··· PROVIDED PASSAGE

Claudia Timm
- Full name: Claudia Hoffmann-Timm
- Country (sports): West Germany Germany
- Born: 5 April 1973 (age 51)
- Prize money: $23,940

Singles
- Career record: 82–70
- Career titles: 1 ITF
- Highest ranking: No. 330 (23 October 1995)

Doubles
- Career record: 38–37
- Career titles: 3 ITF
- Highest ranking: No. 301 (7 June 1993)

Medal record
Summer Universiade
| Bronze medal – third place | 1995 Fukuoka | Women's doubles |
| Bronze medal – third place | 1997 Sicily | Mixed doubles |

= Claudia Timm =

German tennis player

Claudia Hoffmann-Timm (born 5 April 1973) is a German former professional tennis player.

She reached her career-high ranking of 330 in the world in 1995, with her only ITF singles title coming that year, in a $10,000 tournament in Ratzeburg. As a doubles player, Timm won a further three ITF tournaments and twice competed in the doubles main draw of the WTA Tour event in Hamburg.

······

* _LIST OF TASKS_:
A. According to the Claudia Timm profile, in which town did she win her only ITF singles title?
B. List every full date (day, month, and year) that appears in the Claudia Timm profile.
C. Reproduce a section of the Claudia Timm profile word for word: begin at the words "German tennis player" and stop after "event in Hamburg.".

··· INFORMATION GIVEN

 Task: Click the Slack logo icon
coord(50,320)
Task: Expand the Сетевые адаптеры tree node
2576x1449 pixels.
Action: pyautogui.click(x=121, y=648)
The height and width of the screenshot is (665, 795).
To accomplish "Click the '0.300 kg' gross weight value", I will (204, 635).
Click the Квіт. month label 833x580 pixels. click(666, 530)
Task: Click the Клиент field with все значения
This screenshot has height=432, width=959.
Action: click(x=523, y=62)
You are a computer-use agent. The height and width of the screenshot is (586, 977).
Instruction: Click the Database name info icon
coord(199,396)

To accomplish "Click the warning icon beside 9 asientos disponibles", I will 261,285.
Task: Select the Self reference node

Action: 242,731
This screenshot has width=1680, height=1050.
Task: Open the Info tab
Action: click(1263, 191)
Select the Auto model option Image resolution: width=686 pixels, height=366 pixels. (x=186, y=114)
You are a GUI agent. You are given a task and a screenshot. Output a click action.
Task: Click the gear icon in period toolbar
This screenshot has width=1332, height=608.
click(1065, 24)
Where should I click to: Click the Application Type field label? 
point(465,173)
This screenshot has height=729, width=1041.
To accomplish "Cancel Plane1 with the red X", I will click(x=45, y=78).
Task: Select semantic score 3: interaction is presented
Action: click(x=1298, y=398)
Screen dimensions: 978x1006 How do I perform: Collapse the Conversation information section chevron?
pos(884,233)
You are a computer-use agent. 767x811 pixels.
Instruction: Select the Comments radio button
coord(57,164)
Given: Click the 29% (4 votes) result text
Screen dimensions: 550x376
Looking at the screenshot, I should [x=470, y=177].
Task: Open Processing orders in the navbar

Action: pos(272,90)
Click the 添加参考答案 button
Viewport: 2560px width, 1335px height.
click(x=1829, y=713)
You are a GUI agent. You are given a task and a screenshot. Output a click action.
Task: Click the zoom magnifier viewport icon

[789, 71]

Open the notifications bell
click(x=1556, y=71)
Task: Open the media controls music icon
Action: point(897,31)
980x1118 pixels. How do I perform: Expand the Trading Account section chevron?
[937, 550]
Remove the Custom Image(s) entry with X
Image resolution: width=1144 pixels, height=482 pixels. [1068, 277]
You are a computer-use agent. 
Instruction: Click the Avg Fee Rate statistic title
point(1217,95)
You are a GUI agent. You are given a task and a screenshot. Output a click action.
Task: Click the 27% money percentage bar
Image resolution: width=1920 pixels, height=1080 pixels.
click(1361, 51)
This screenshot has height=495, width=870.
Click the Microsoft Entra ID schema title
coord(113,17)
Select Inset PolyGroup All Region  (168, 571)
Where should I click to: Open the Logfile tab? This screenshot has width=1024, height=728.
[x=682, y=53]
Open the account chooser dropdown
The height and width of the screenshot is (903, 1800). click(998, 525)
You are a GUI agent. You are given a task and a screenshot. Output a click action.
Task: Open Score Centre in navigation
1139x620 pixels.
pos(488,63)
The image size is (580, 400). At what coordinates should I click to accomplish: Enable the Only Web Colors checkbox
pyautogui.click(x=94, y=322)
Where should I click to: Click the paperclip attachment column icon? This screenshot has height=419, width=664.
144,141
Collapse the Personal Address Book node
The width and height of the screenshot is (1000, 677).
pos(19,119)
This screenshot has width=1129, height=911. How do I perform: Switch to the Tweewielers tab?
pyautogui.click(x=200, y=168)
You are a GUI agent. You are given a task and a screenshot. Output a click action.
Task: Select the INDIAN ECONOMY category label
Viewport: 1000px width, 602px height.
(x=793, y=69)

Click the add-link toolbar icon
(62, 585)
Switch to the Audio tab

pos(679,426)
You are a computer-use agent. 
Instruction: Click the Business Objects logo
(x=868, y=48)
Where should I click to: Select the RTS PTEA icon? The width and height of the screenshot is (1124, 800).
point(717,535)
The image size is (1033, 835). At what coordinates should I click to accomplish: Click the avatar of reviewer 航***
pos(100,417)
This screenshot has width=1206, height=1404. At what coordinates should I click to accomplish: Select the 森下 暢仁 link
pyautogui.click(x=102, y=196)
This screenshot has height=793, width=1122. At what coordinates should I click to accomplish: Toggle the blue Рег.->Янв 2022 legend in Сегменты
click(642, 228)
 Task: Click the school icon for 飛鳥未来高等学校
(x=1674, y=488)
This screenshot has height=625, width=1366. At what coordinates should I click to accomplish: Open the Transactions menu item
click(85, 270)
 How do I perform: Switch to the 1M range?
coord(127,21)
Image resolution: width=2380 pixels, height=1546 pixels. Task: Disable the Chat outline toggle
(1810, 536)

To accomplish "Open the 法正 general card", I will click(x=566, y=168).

······

* _ANSWER LIST_:
A. Ratzeburg

B.
- 5 April 1973
- 23 October 1995
- 7 June 1993

C.
German tennis player

Claudia Hoffmann-Timm (born 5 April 1973) is a German former professional tennis player.

She reached her career-high ranking of 330 in the world in 1995, with her only ITF singles title coming that year, in a $10,000 tournament in Ratzeburg. As a doubles player, Timm won a further three ITF tournaments and twice competed in the doubles main draw of the WTA Tour event in Hamburg.